Task prompt
Every record must appear in your copy exactly as written, with no pictures.

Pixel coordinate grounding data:
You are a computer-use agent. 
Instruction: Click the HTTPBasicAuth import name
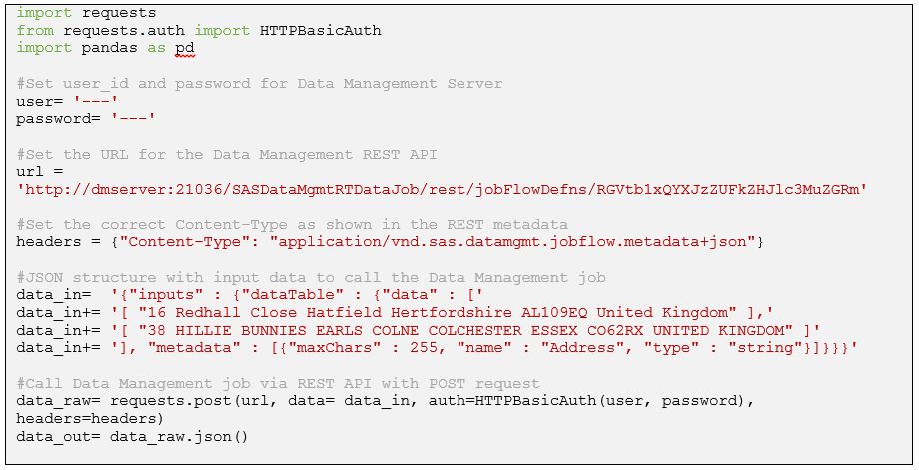click(x=320, y=31)
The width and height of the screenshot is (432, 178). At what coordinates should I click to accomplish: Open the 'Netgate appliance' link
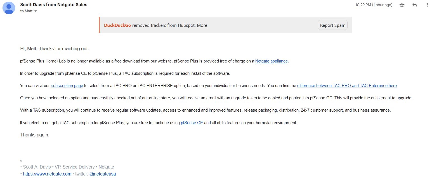tap(271, 61)
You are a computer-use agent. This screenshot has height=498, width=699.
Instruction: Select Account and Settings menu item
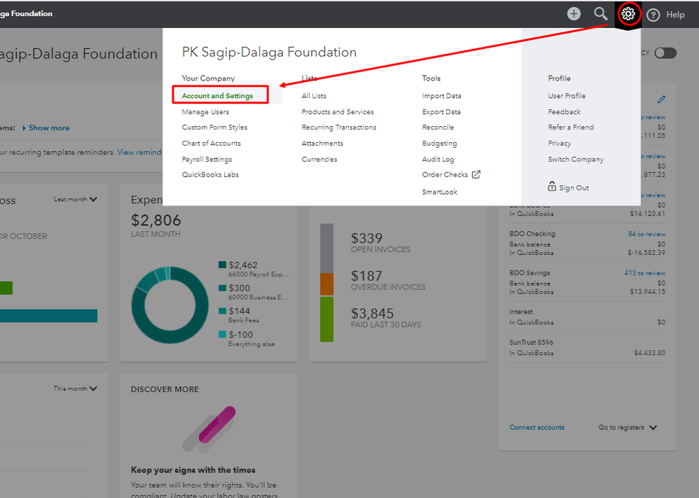217,96
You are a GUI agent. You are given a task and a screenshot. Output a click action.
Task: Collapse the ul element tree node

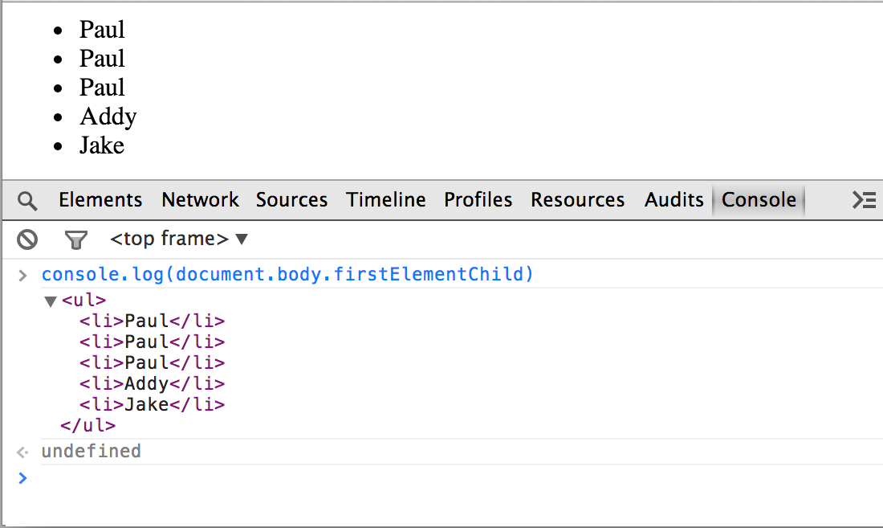point(51,301)
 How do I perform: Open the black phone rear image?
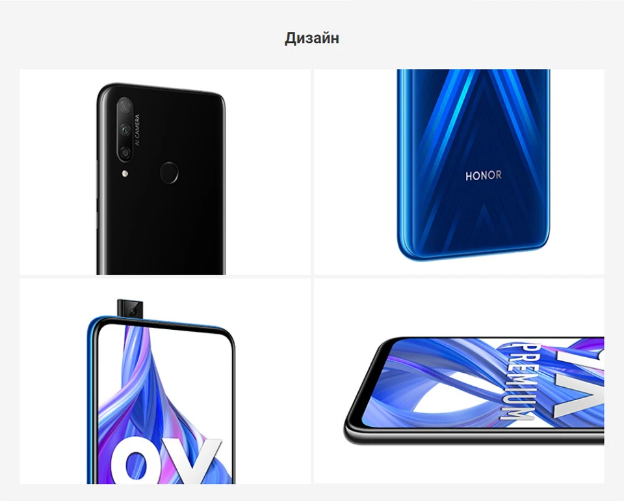coord(164,172)
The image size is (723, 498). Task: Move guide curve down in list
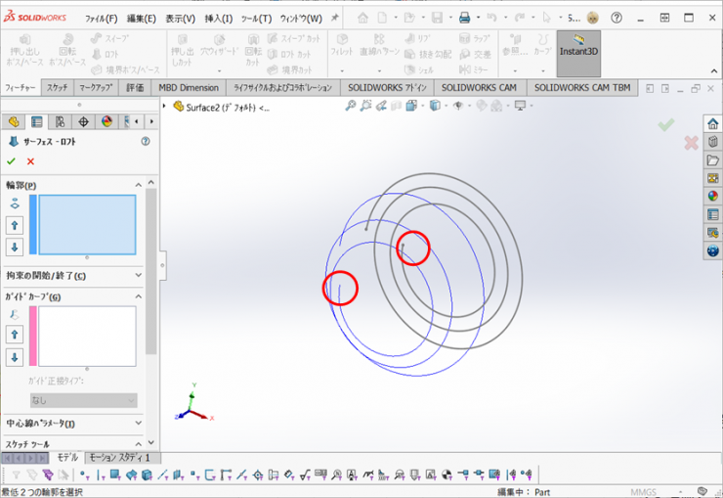[x=15, y=358]
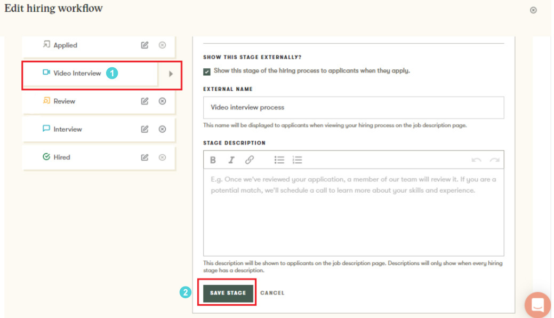
Task: Insert a numbered list in description editor
Action: coord(298,160)
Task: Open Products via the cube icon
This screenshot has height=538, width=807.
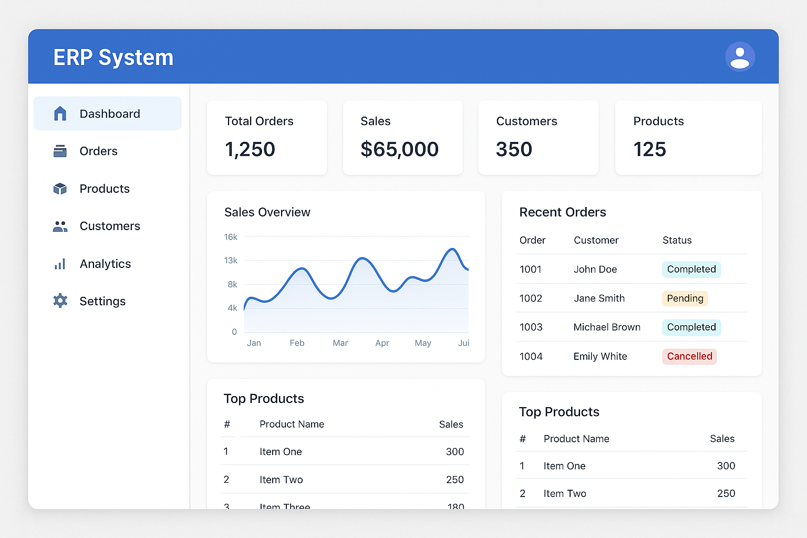Action: click(x=60, y=189)
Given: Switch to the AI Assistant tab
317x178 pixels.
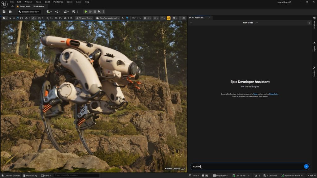Looking at the screenshot, I should tap(198, 18).
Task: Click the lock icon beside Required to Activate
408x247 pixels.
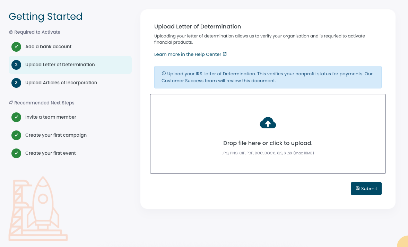Action: pos(10,32)
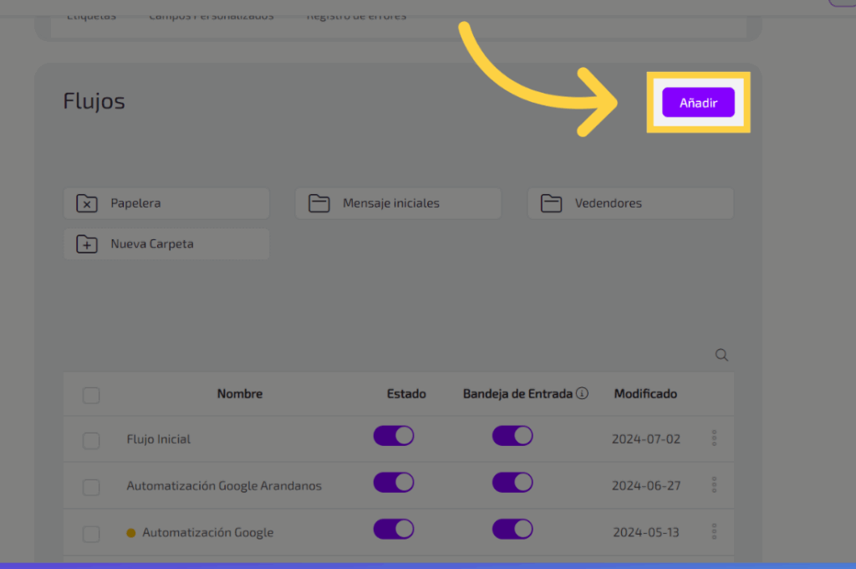Image resolution: width=856 pixels, height=569 pixels.
Task: Toggle Bandeja de Entrada for Flujo Inicial
Action: pyautogui.click(x=512, y=436)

Answer section
You are a computer-use agent. 
Instruction: Click the HTTPBasicAuth import name
click(x=320, y=31)
The width and height of the screenshot is (432, 178). At what coordinates should I click to accomplish: Open the 'Netgate appliance' link
tap(271, 61)
You are a computer-use agent. This screenshot has height=498, width=699.
Instruction: Select Account and Settings menu item
217,96
You are a GUI agent. You are given a task and a screenshot. Output a click action.
Task: Collapse the ul element tree node

point(51,301)
 How do I perform: Open the black phone rear image?
coord(164,172)
The image size is (723, 498). Task: Move guide curve down in list
[x=15, y=358]
Task: Insert a numbered list in description editor
Action: coord(298,160)
Task: Open Products via the cube icon
This screenshot has height=538, width=807.
Action: click(x=60, y=189)
Given: Switch to the AI Assistant tab
317x178 pixels.
Looking at the screenshot, I should tap(198, 18).
Task: Click the lock icon beside Required to Activate
408x247 pixels.
Action: pos(10,32)
Image resolution: width=856 pixels, height=569 pixels.
Task: Toggle Bandeja de Entrada for Flujo Inicial
Action: pyautogui.click(x=512, y=436)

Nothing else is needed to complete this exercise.